I must admit I haven’t been very active lately as I was away quite a lot for the past two months, but now that I’m back in the UK there should be no shortage of interesting expressions and idioms to write about.
This one I actually heard a while ago when a friend invited me to a proper English barbecue. I have to say it was a very international gathering, with British, Russian, Uzbek and Polish barbecuers (or barbecuants?). I mentioned my recent trip to Paris, to which one of the guests replied that she always ‘gave it a wide berth‘ whenever she went to France, trying to stick to more rural areas. I thought it was a bit of a radical choice, but then… each to their own. And, considering that no love is lost between the Brits and the French I wasn’t really that surprised.

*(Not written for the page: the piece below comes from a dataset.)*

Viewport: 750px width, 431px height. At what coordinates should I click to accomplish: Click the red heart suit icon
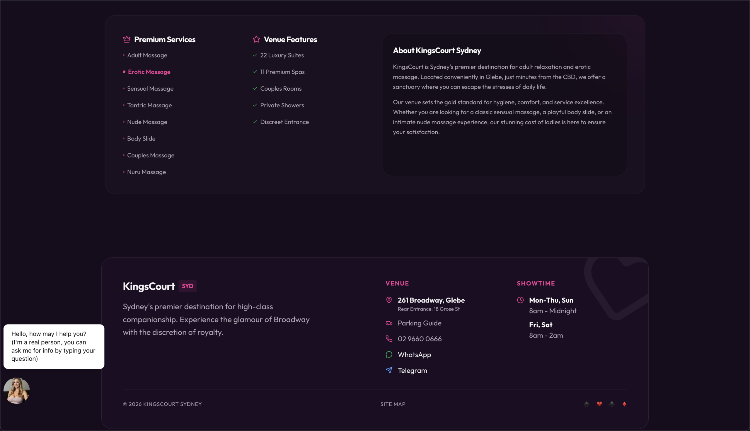pos(599,404)
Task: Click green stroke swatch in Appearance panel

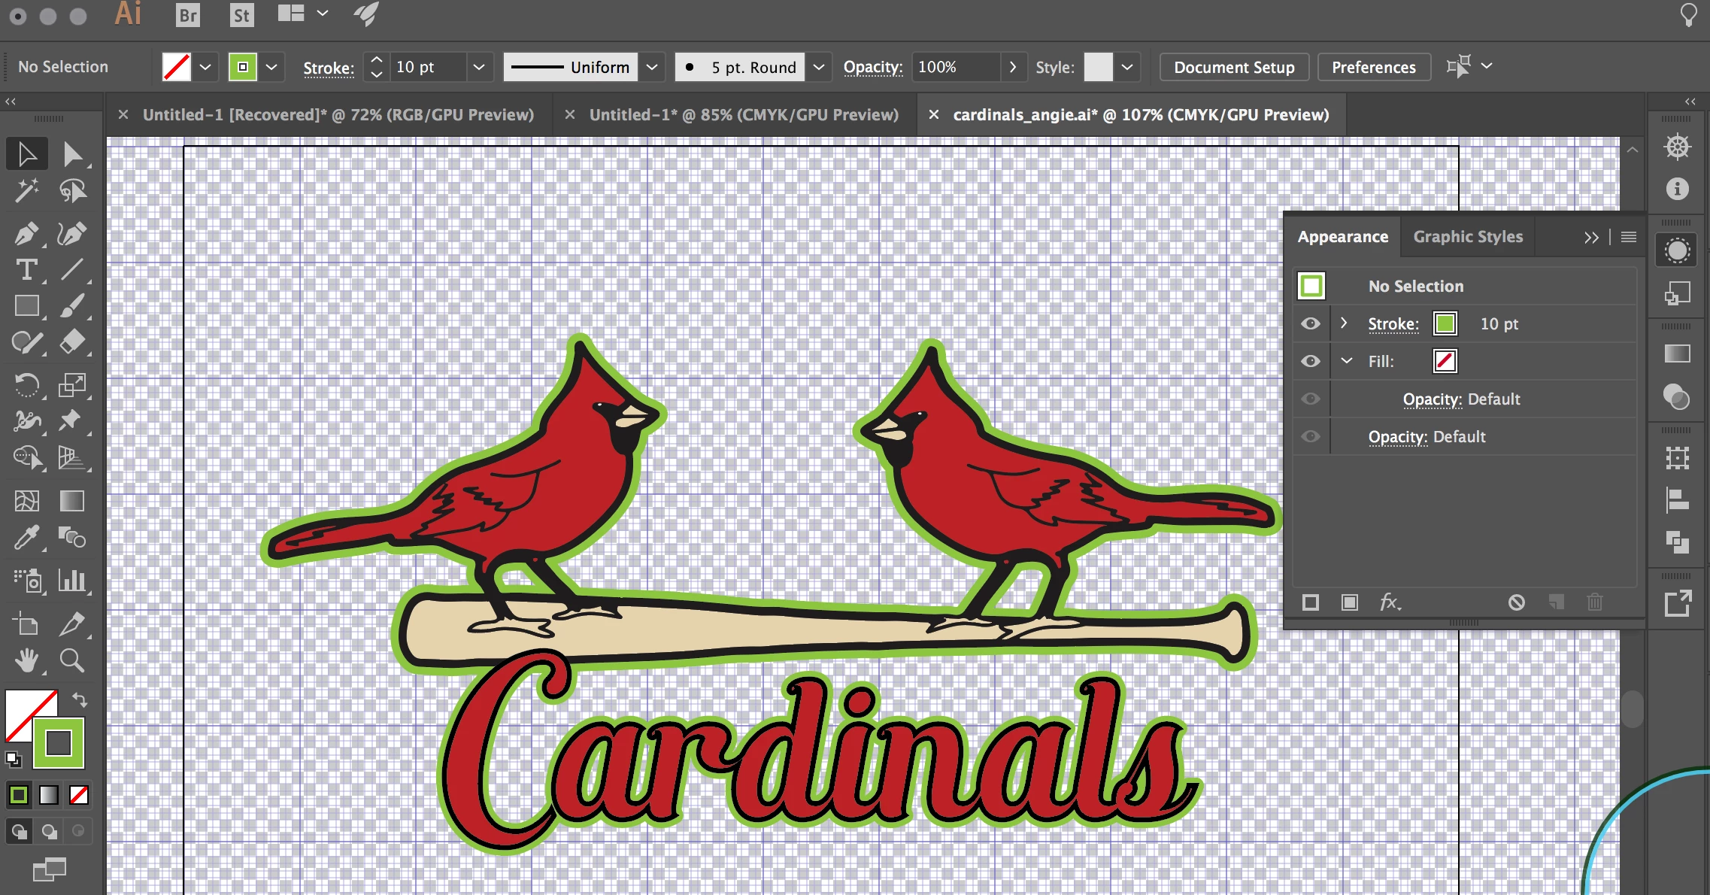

Even though I instantly recalled the meaning of this expression – basically, ‘to avoid’ or ‘to leave more space between you and another object’ if used in its literal sense – I realised it wasn’t really a part of my active vocabulary, so I thought it was a good idea to mention it here. With some more examples, of course:
– My mother recalled how he was given a wide berth by the local populace, though whether this was because he was an artist or a rent collector was never clear (The Guardian).
– Make eye contact with drivers. Peek back over your shoulder every now and then – you’ll be amazed how many drivers slow or give you a wider berth (The Guardian).
– Recent headlines about horse meat have led Europe’s consumers to give some “beef” products a wide berth – but horse has long been enjoyed in some European countries. In Paris, fashionable chefs have actually been putting it back on their menus. So will more diners now be jumping for the horse tartare? (BBC)
– I wish the games every success, but I intend giving London a wide berth later this summer. The lure of a 2012 soccer match at the ground formerly known as St James’ Park isn’t enough to make me want to spectate in person (BBC).